The main drawback of molecular-based diagnostic tools is that they usually have to be performed in large diagnostic centers, such as referral hospitals in Mexico or specialized clinics in Sudan. Since most of the patients do not live near such health facilities, expensive travel is often necessary. Efforts need to be made to develop easy bedside and field-based diagnostic tools to aid in the identification of causative agents to the species level and to prescribe proper treatment accordingly. For this, comparative genomics of the already sequenced genomes of N. brasiliensis [71] and S. somaliensis [72], and the genomes of other causative agents which might be sequenced in the future will provide essential data for developing species-specific identification tools. Procedures already useful for such bedside implications include the LAMP-based molecular diagnostic tools for Sc. boydii and agglutination based serological tools.

Key Learning Points

  • Since both actinomycetes and fungi are implicated as causative agents, it is important to distinguish them in order to ensure that correct treatments are given.
  • An initial diagnosis is made after clinical assessment. Clinical examination alone does not identify the causative organism, nor does it detect the spread of disease along the different tissue planes and bone. Imaging techniques can be used to detect the extent of lesions and help in planning appropriate treatment strategies.
  • Culture methods are still considered to be the gold standard in species identification of the causal agents of mycetoma; however, some agents are difficult to identify by morphology alone. Furthermore, most culture methods are time consuming, contamination is common, and experience is needed to read results accurately.
  • Histology, cytology, skin test, and serology have been developed to aid in species identification, but most of these assays appeared not specific enough to identify the causative agent to the species level.
  • At the moment only molecular methods are able to identify the causative agent to the species level reliably. However these methods are usually too expensive for the endemic countries. Therefore fast and cheap diagnostic tools need to be developed to enable early case detection, thereby enhancing the change of a better therapeutic outcome.

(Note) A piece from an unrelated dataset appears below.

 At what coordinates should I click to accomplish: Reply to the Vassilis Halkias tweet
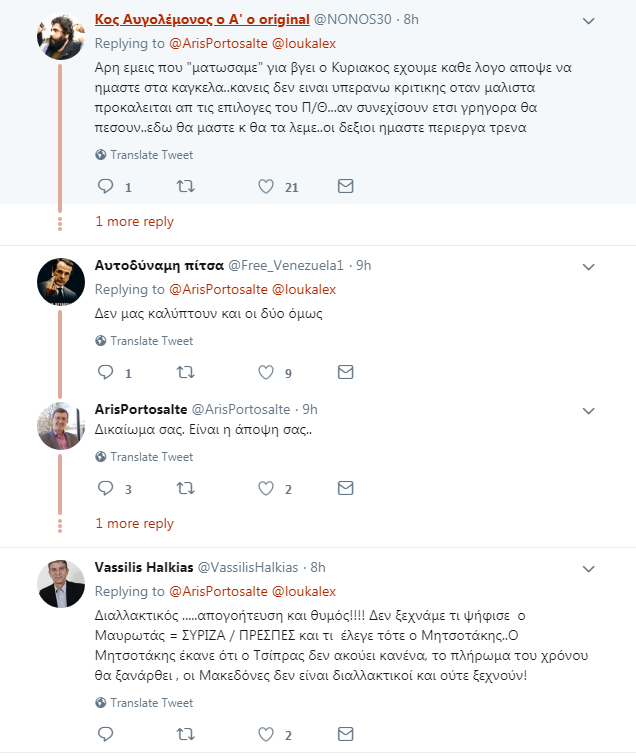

Top Five Papers in the Field

  • Abd El Bagi ME (2003) New radiographic classification of bone involvement in pedal mycetoma. AJR Am J Roentgenol 180: 665–668.
  • Salinas-Carmona MC, Welsh O, Casillas SM (1993) Enzyme-linked immunosorbent assay for serological diagnosis of Nocardia brasiliensis and clinical correlation with mycetoma infections. J Clin Microbiol 31: 2901–2906.
  • Gumaa SA, Mahgoub ES (1975) Counterimmunoelectrophoresis in the diagnosis of mycetoma and its sensitivity as compared to immunodiffusion. Sabouraudia 13: 309–315.
  • Laurent FJ, Provost F, Boiron P (1999) Rapid identification of clinically relevant Nocardia species to genus level by 16S rRNA gene PCR. J Clin Microbiol 37: 99–102.
  • van de Sande WWJ, Fahal AH, de Hoog GS, Van Belkum A (2011) Madurella. In: Liu D, editor. Molecular detection of human fungal pathogens. Boca Raton: CRC Press, Taylor & Francis Group. pp. 117–128.